We now have a much more consistent approximation of drag and area.

General concepts for time series#

Time series analysis is just the analysis of data that has been collected over a range of time. However, due to its importance in fields such as weather, stock markets, geophysics, signal processing, and econometrics, it has developed a unique terminology and specific methods tailored to time dependent data.

Basic concepts#

Some of the basic ideas that are of interest in time series data are the following:

  • Trends: Is there a general direction of the data?

  • Seasonality: Is there a trend that repeats itself on a fixed schedule?

  • Cyclical component: Is there a trend that repeats itself outside of a fixed schedule?

  • Irregular variation: Are there unpredictable and erratic variations in the data?

  • Autocorrelation: Are observations at a point in time usually similar to observations at a previous point of time (e.g. an observation at time \(t\) is always similar to an observation at \(t-1\))? This is true if the data has an element of seasonality, but can also be true without seasonality.

Several of these can be illustrated here as is shown below

Seasonality of data#

With the above vocabulary in mind, it is common to consider an ETS decomposition of the data which is to separate the error, trend, and seasonality of the data. There are two common formats for this separation:

  1. Multiplicative: data = error \(\times\) trend \(\times\) seasonality

  2. Additive: data = error \(+\) trend \(+\) seasonality

The python packages statsmodels.tsa contains many time series analysis tools, including some for this decomposition:

test_launch = launches[20]

# Separate error trend and seasonality in additive
plt.close('all')
seasonal_decompose(test_launch['Distance (m)'], model='additive',period=10).plot().suptitle("Additive",y=1)
plt.tight_layout()
plt.show()

Now, this decomposition was done for the distance data, which has a very obvious trend (distance increases with time). The seasonality of the data is almost none existant (see the scale on the y-axis and just look at the data). As a result, there may not be much of a use for this decomposition for this variable.
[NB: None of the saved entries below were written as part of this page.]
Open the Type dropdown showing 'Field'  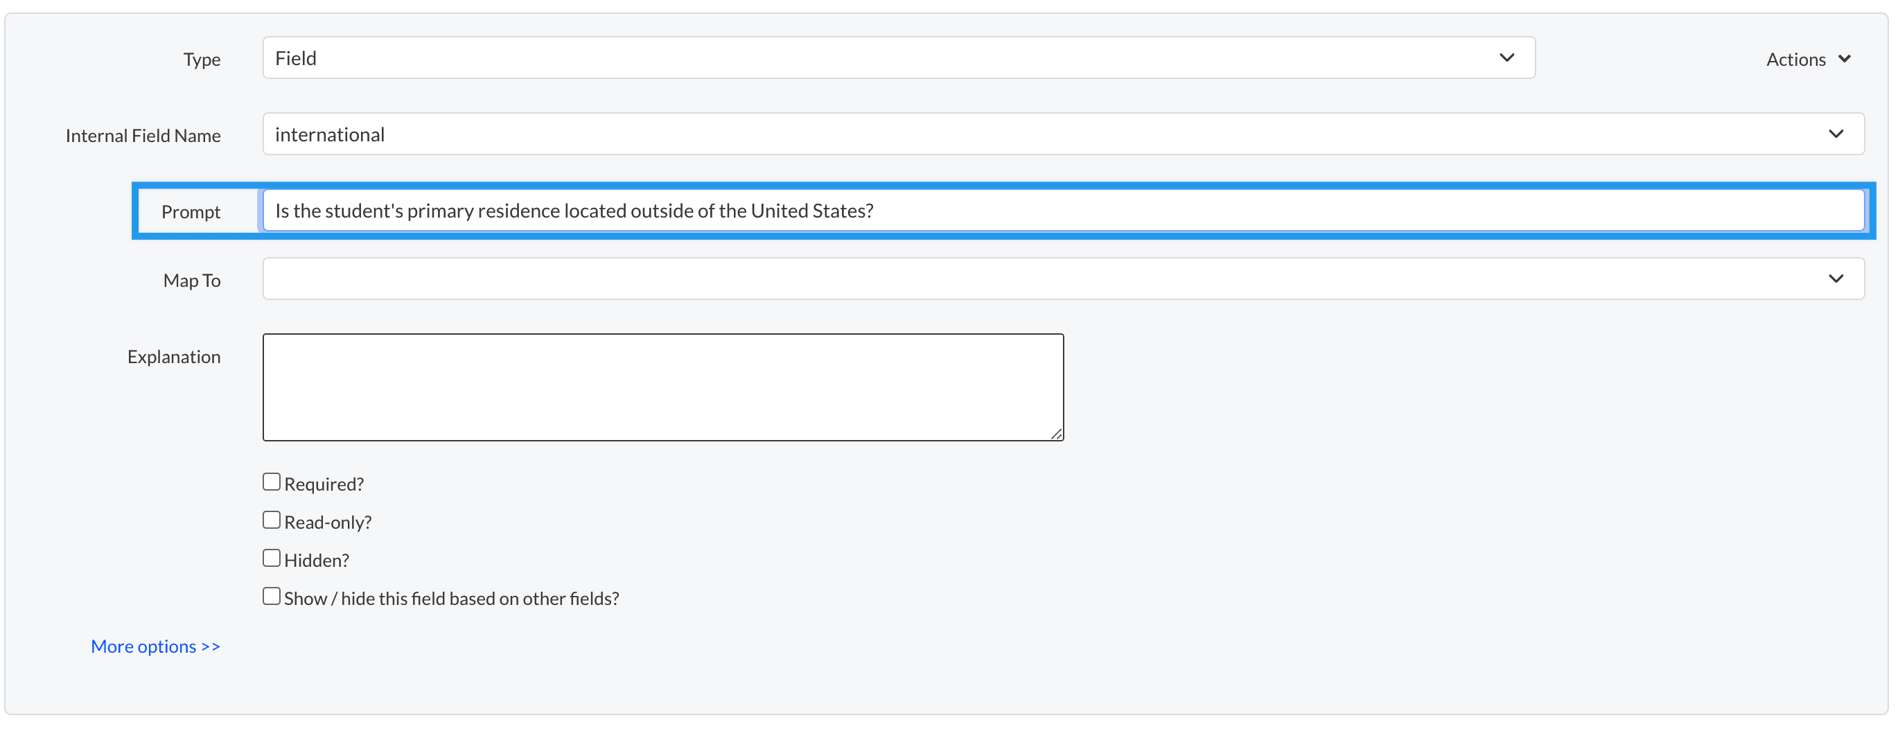885,58
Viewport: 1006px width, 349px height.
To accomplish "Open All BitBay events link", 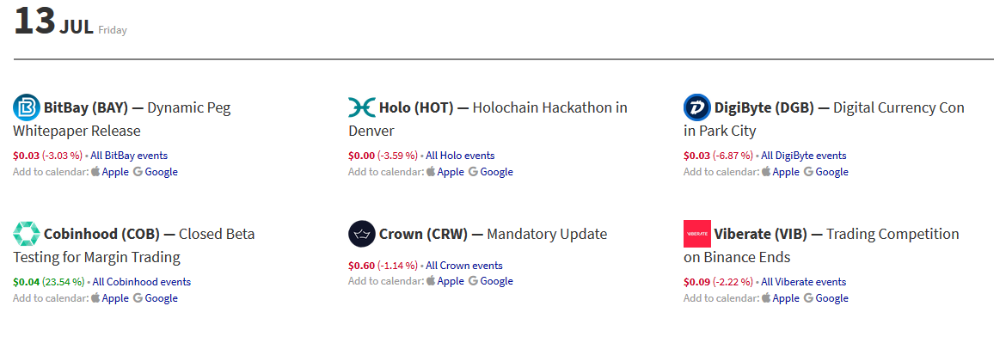I will (x=129, y=156).
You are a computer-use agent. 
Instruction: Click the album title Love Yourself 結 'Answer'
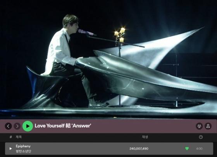[63, 126]
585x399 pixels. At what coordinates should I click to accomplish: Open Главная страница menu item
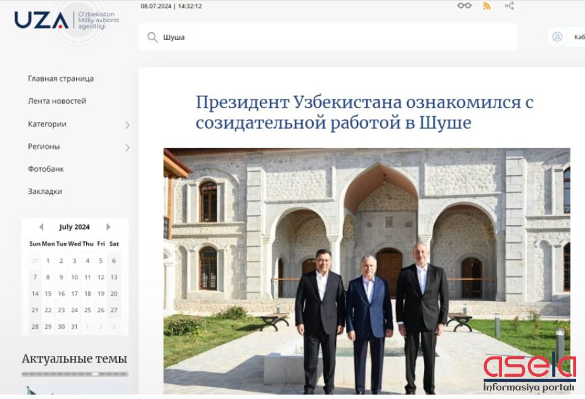(61, 79)
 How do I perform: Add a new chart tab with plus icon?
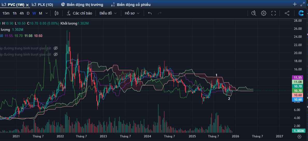pos(295,4)
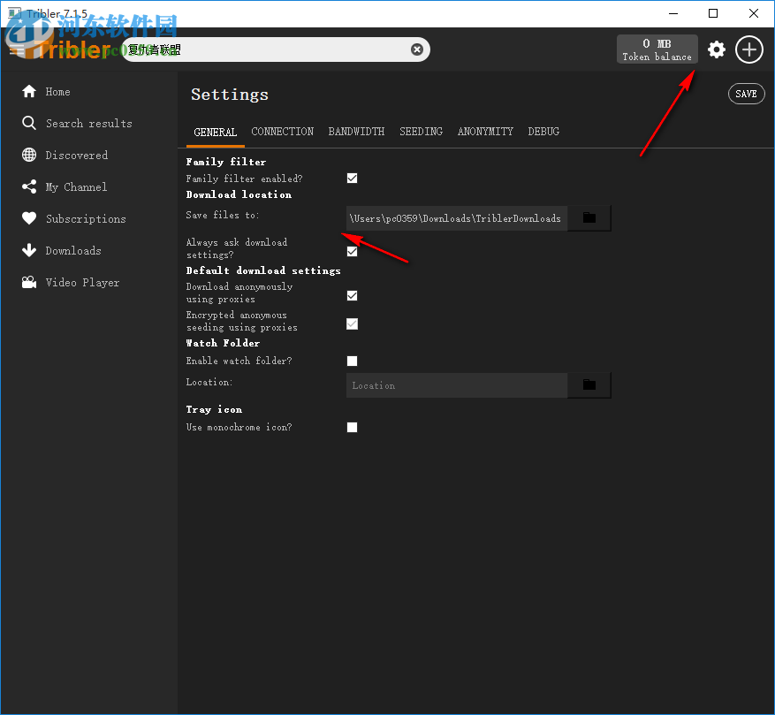Browse for download save folder
Viewport: 775px width, 715px height.
589,218
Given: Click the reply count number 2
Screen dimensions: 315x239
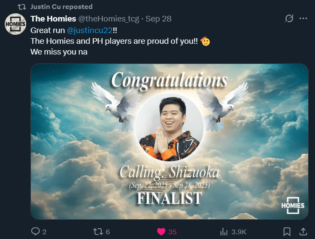Looking at the screenshot, I should [x=44, y=232].
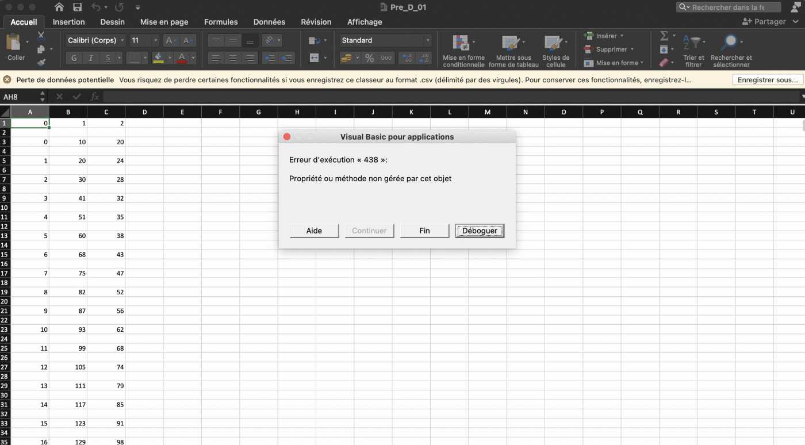The width and height of the screenshot is (805, 445).
Task: Click the scissors cut icon
Action: pos(41,36)
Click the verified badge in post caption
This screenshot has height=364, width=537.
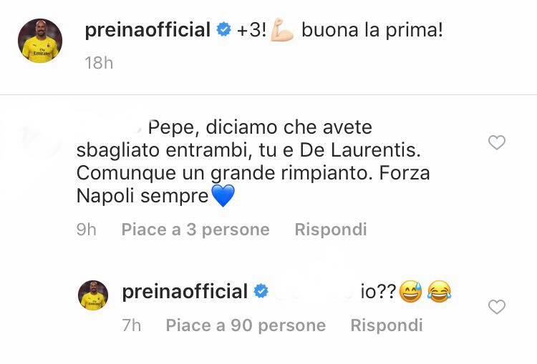pos(223,31)
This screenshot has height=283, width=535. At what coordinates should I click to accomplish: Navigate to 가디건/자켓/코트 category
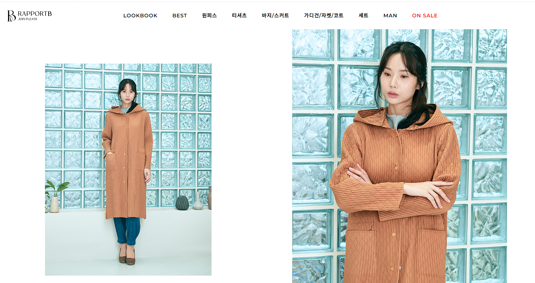323,15
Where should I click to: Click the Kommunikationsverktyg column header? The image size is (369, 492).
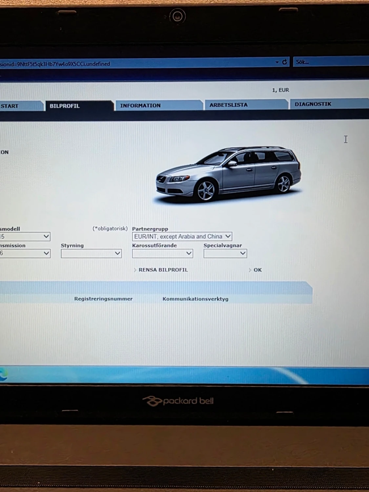coord(195,299)
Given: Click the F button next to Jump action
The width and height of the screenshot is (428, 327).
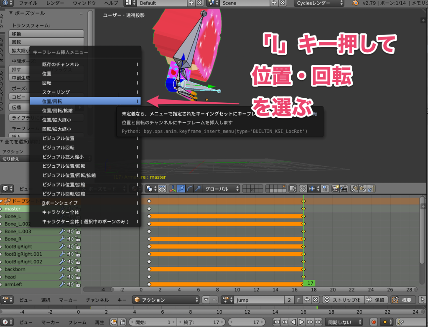Looking at the screenshot, I should pyautogui.click(x=298, y=300).
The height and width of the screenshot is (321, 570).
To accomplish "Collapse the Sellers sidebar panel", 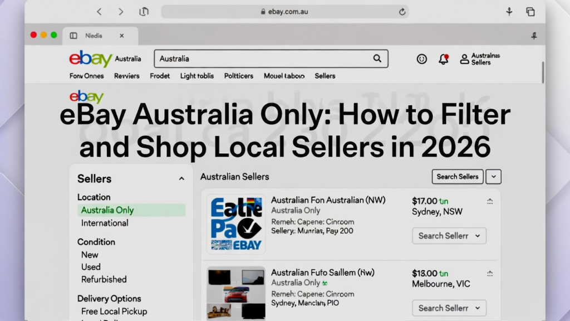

The resid plot represents the “residual error,” or the error component of the decomposition meaning how much of the data is not accounted for after removing the trend and seasonal components. Though the size of this error is not particularly important for our current case, we don’t want it to have any noticeable pattern, as this would indicate that it is not erratic and unpredictable error but a missing trend or season.

However, it may be better to consider a variable such as the drag coefficient (which we know has a set rotation and thus some seasonality).

# Separate error trend and seasonality in additive form
plt.close('all')
seasonal_decompose(test_launch['Drag coefficient'], model='additive',period=10).plot().suptitle("Additive",y=1)
plt.tight_layout()
plt.show()

Note that we arent capturing well the seasonality, so we should adjust the period parameter (which represents the hypothesized length of the season in time points).

Problem 1#

Adjust the period parameter of the additive decomposition to capture the seasonality (i.e. the trend line is more flat and the seasonality curve looks like the peaks and valleys of the data) and remake the last plot above with this update.

# YOUR CODE HERE
raise NotImplementedError()

Note that the season cannot be longer than the data itself. You should also note the scale on the y-axes of the plots (for example, if the trend still looks somewhat periodic but the y-axis is limited to a very small range, that periodicity is not actually very present). We also expect a small value for the residual and it shouldn’t have any notable patterns.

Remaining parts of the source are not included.